Las damas del Totumo
Antes de que el hospital de Uramita se levantara donde está hoy, existía una zona que todo el mundo conocía, aunque pocos se atrevían a nombrar en voz alta: la zona de tolerancia. Era un sector que quedaba justo al frente de donde hoy está el hospital, y que se conocía con el nombre de El Totumo.
Allí trabajaban varias mujeres que formaban parte de la vida nocturna del pueblo. Las conocíamos por sus apodos, algunos de los cuales aún resuenan en la memoria colectiva: La Colimocha, La Tres Pelos, La 21, y La Machorrucio.

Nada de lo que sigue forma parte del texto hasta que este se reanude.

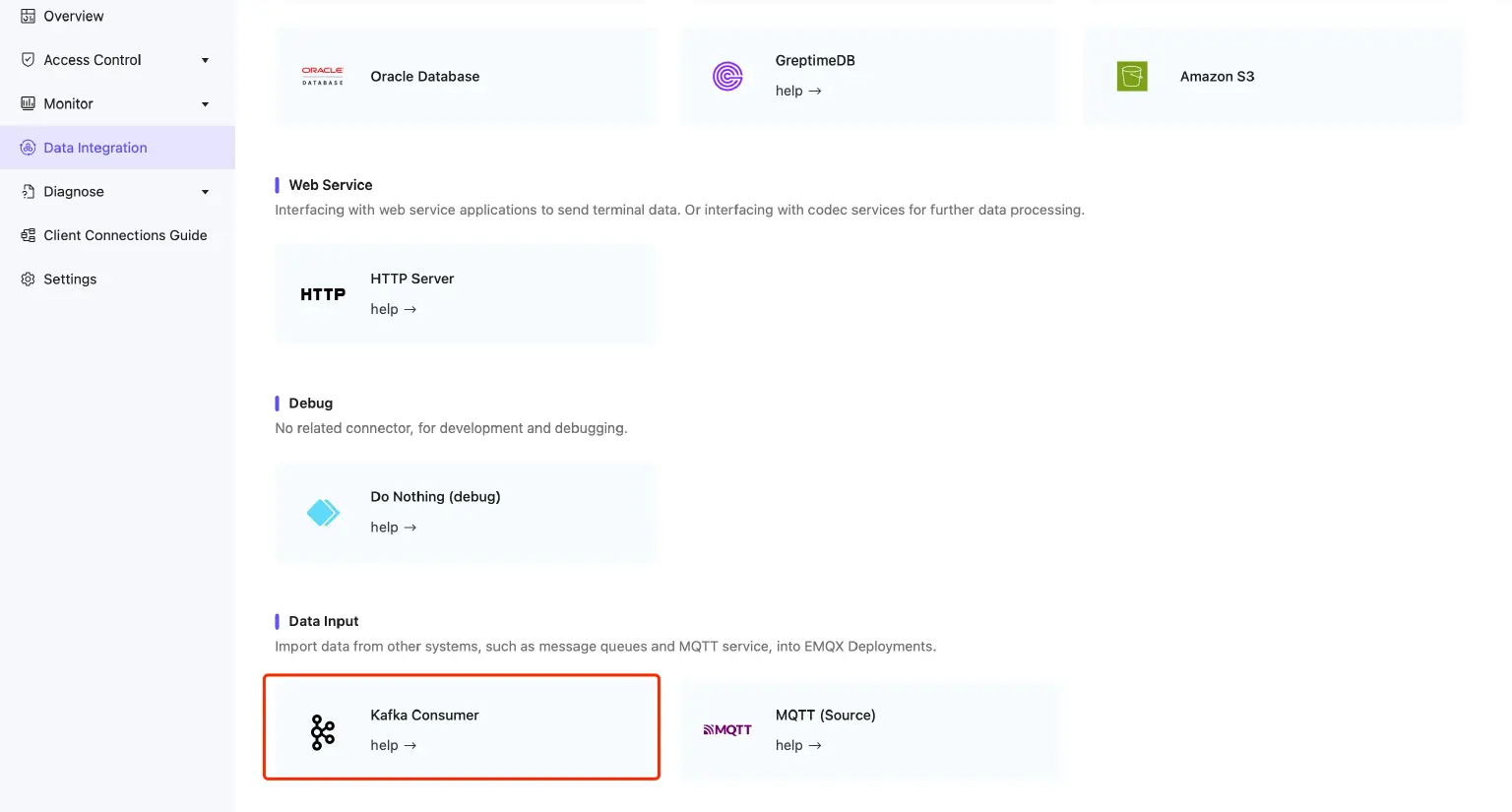Click the GreptimeDB connector icon
This screenshot has width=1512, height=812.
727,76

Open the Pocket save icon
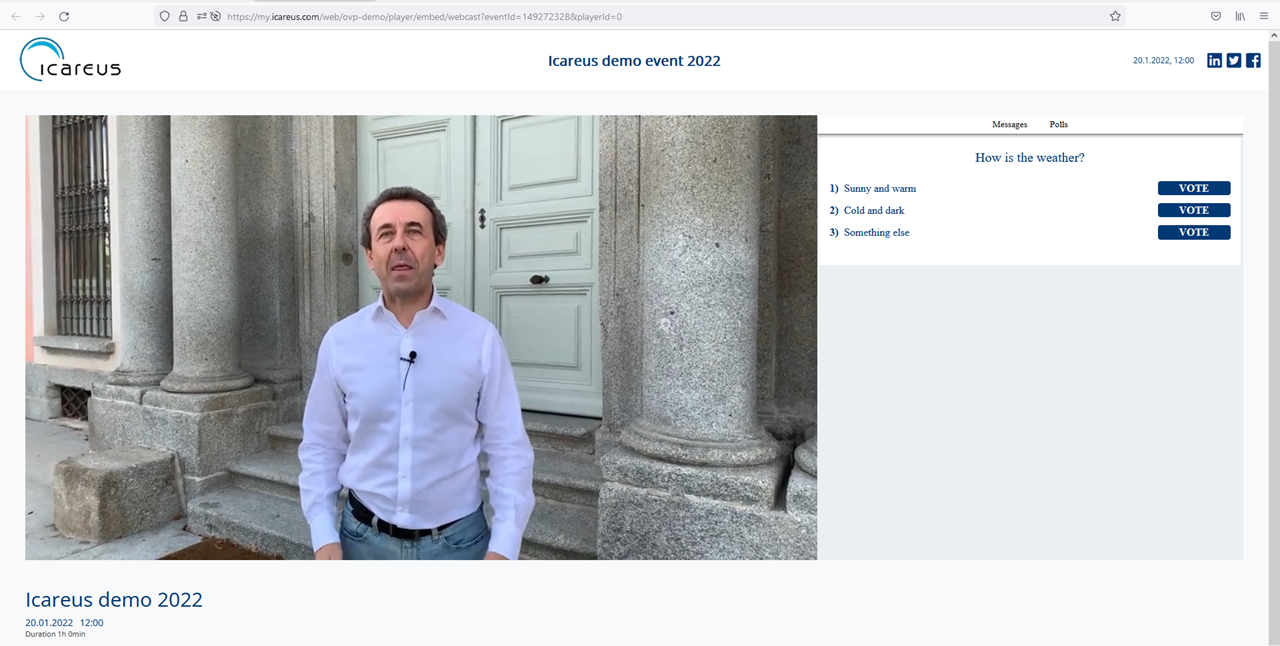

Cada una con su historia, con sus modos, con sus pinturas cargadas y ropas llamativas. Eran parte del paisaje humano del pueblo.

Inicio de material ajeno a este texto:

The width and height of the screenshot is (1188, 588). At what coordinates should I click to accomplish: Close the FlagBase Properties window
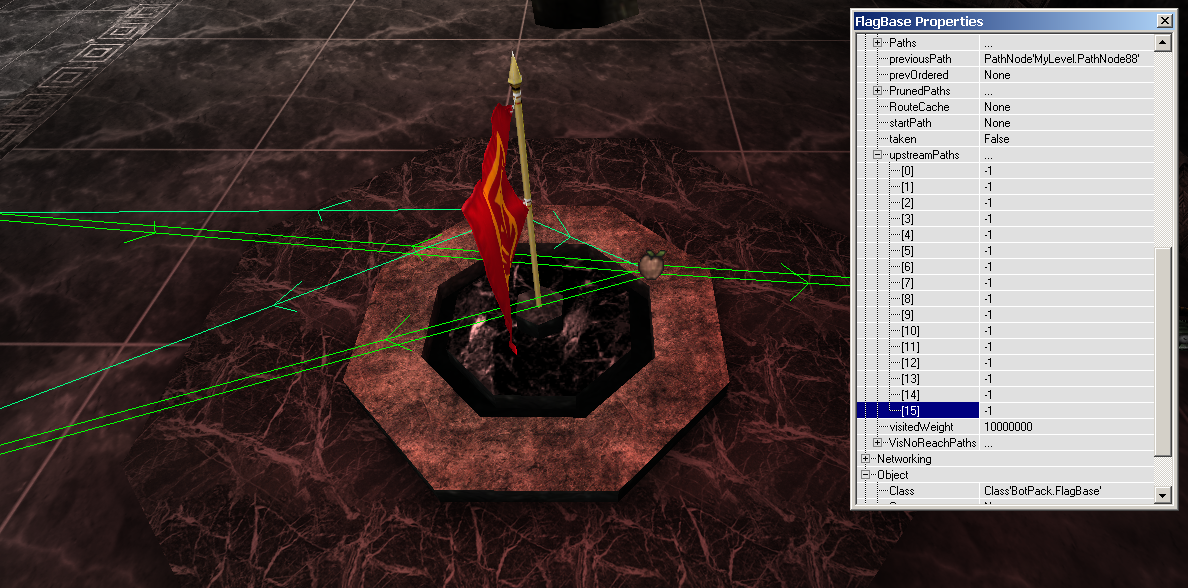(1164, 21)
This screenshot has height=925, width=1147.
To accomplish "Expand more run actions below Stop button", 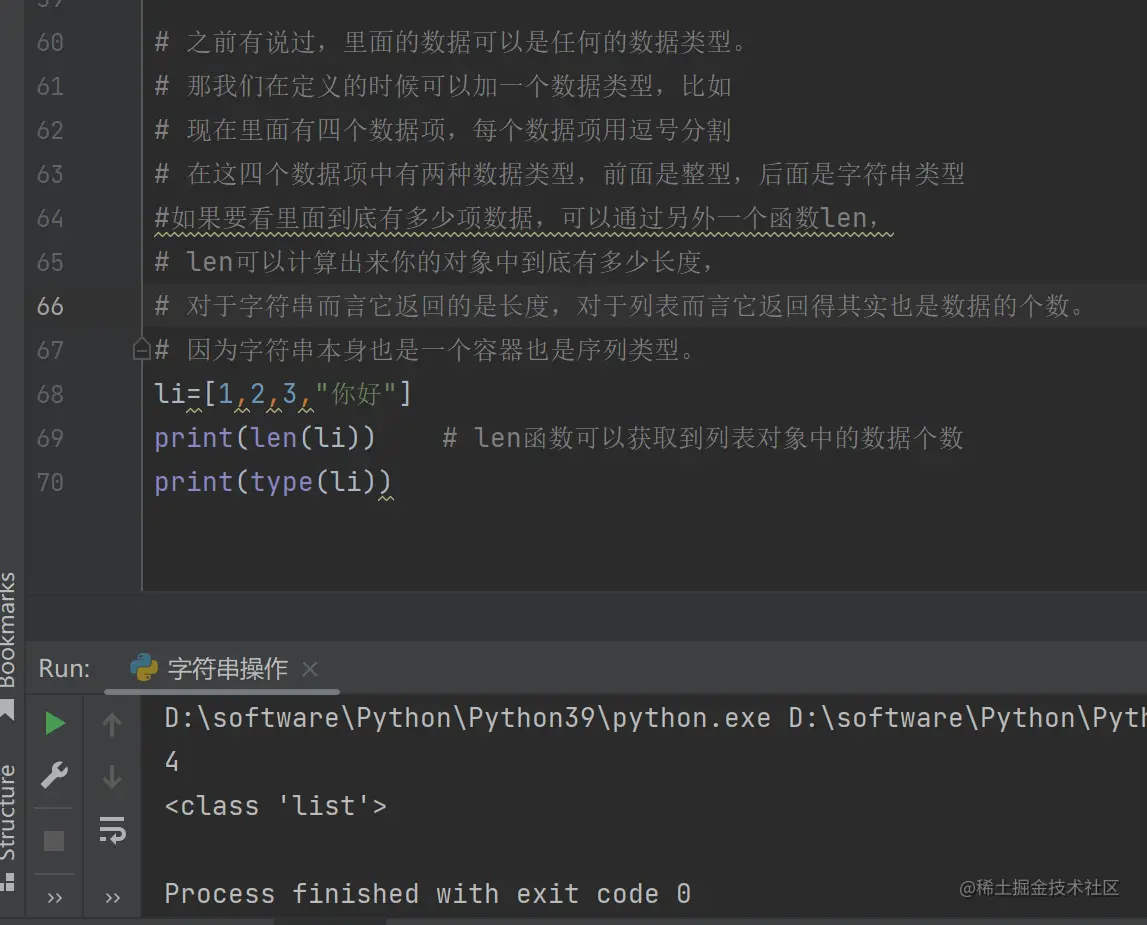I will [55, 897].
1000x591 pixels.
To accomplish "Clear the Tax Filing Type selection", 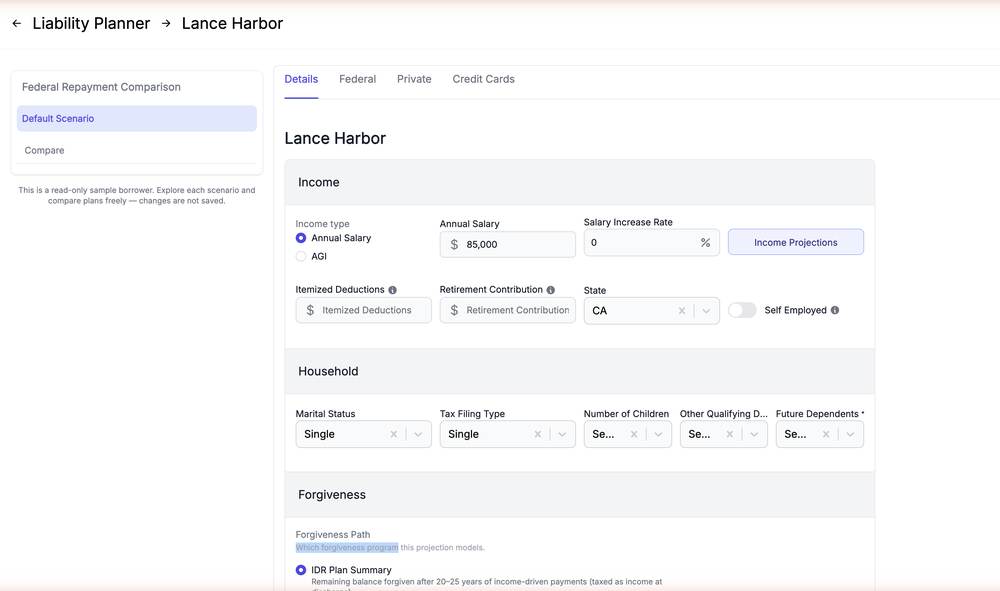I will point(538,434).
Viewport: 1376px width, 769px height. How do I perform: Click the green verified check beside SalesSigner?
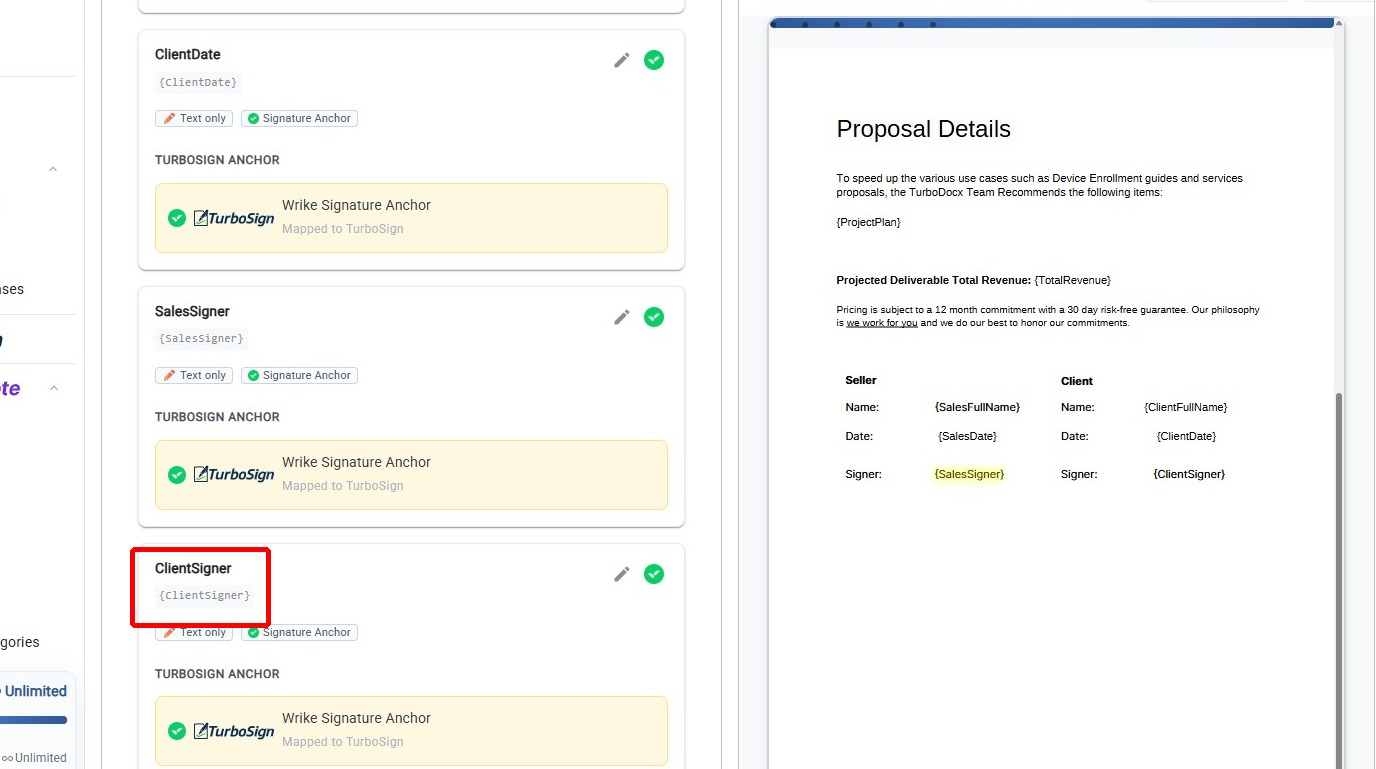(654, 317)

Los campesinos que bajaban del monte, y algunos hombres del pueblo, frecuentaban esa zona y a menudo se las llevaban a otro lugar llamado El Orejinegro, un punto de encuentro donde se vivían aventuras, se bailaban ritmos tropicales y finalmente terminaban en las residencias.

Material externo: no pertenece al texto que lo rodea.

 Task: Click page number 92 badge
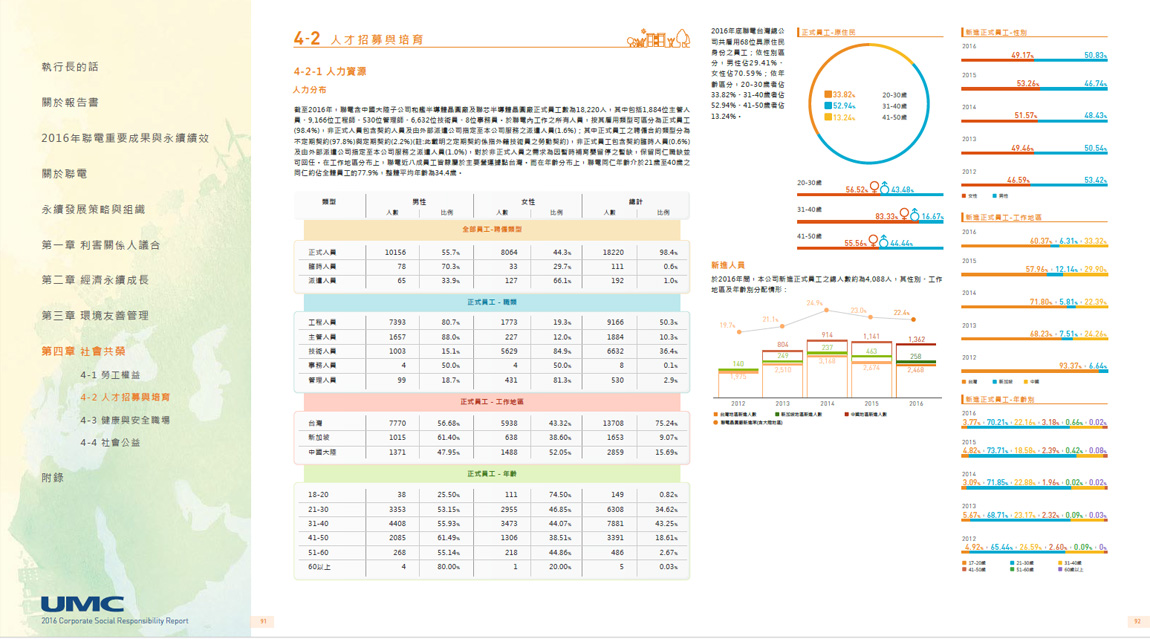[x=1136, y=621]
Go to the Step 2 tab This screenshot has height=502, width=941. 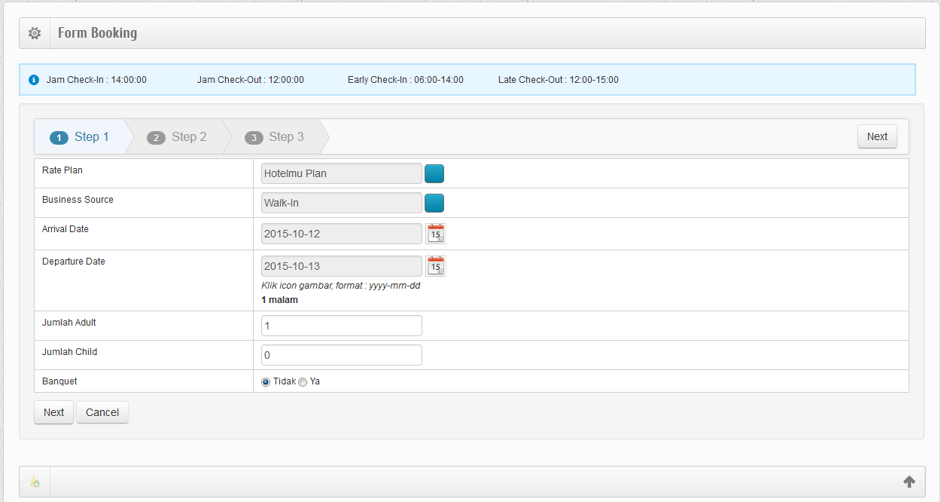(177, 137)
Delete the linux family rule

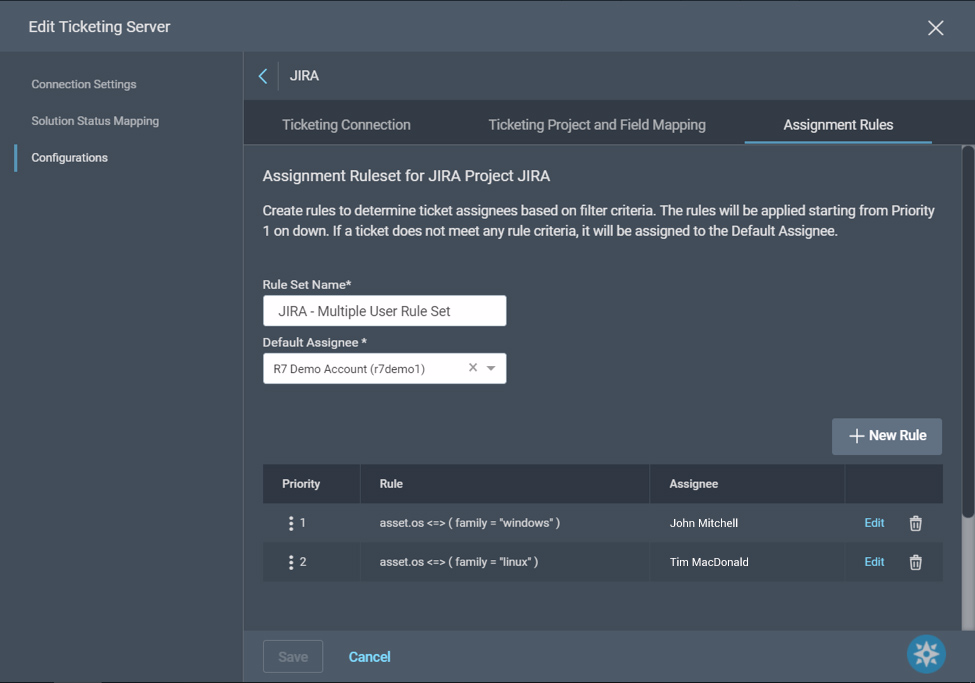[x=915, y=562]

Hoy, muchas de esas mujeres viven en Uramita como ciudadanas honorables, con vidas tranquilas, lejos de lo que fueron sus noches en El Totumo. Y aunque algunos prefieran olvidarlo, ellas también hicieron parte del tejido social del pueblo, y su historia merece ser contada.
Las palmas de coco y el agua de Urabá
En el solar de nuestra casa había dos palmas de coco tradicionales, de esas altas, majestuosas, que dan cocos marrones, duros, con poca agua, pero de sabor intenso. Eran parte del paisaje familiar, como si hubieran estado allí desde siempre.
Pero un día, en uno de nuestros viajes a Urabá con mi papá, trajimos una semilla de coco diferente. Era un coco verde, redondo, de palma bajita, como las que crecen en las playas cálidas del golfo. Cuando esta palma empezó a dar frutos, fue una revolución para mí.
El sabor del agua de ese coco era una delicia tropical. En medio del calor de Uramita, especialmente después de correr, montar en bicicleta o jugar con los amigos, tomar esa agua fresca era simplemente el cielo en la tierra. De alguna manera, ese coco nos traía el mar a nuestra casa.
El gallinazo y sus manchas blancas
No todo en el solar eran cocos o sombra refrescante. También estaban ellos: los gallinazos. Esas grandes aves negras, carroñeras, feas para muchos, pero absolutamente comunes en nuestra infancia. En el pueblo abundaban, y en nuestro solar, más que en ningún otro lugar.
Los gallinazos dormían en las palmas y dejaban una mancha blanca gigante donde se posaban. A veces parecía que pintaban los árboles y los techos con su propio estilo.
Frente a mi casa, justo en la entrada del cementerio, hay una pequeña montaña. Allí, en una cueva, recuerdo que ellos criaban sus polluelos. Y una vez, en nuestra travesura infantil, les robamos sus crías. Terminamos teniendo un par de gallinazos domésticos. Eran blancos cuando eran pequeños, parecían inofensivos, y hacían parte de la fauna familiar junto con perros, gallinas y gatos.
El rifle: dianas, frutas y puntería
En esa misma época, el rifle de mi papá era uno de nuestros tesoros más preciados. No era un arma peligrosa, sino más bien una herramienta de puntería y juego. Con él, le tumbábamos los mangos a los árboles, le disparábamos a latas, a frutas, a pájaros, y —lamentablemente— también a los gallinazos.
Era una especie de juguete rudo, con el que aprendimos no solo a disparar, sino también a medir consecuencias. Hacíamos diana, practicábamos, nos creíamos cazadores. A veces con algo de inocencia, otras veces con exceso de travesura.
Ese rifle representa una época en la que el juego y la realidad se mezclaban, donde las herramientas de los adultos eran también parte de las aventuras infantiles.
Reflexión final
Uramita está hecho de historias que van desde las mujeres olvidadas del Totumo, hasta el frescor dulce de un coco traído de Urabá. Desde las alas negras de los gallinazos que manchaban techos y memorias, hasta el golpe seco del rifle que nos enseñó puntería y límites.
Este capítulo no es solo un recuento de anécdotas; es también una postal de lo que fuimos: un pueblo que creció entre sombras, travesuras, calor, dignidades escondidas y alegrías simples. Un pueblo que guarda en su memoria las voces silenciadas, las palmas altas, los pájaros que vuelan lento y el agua dulce que alguna vez nos salvó del calor y del olvido.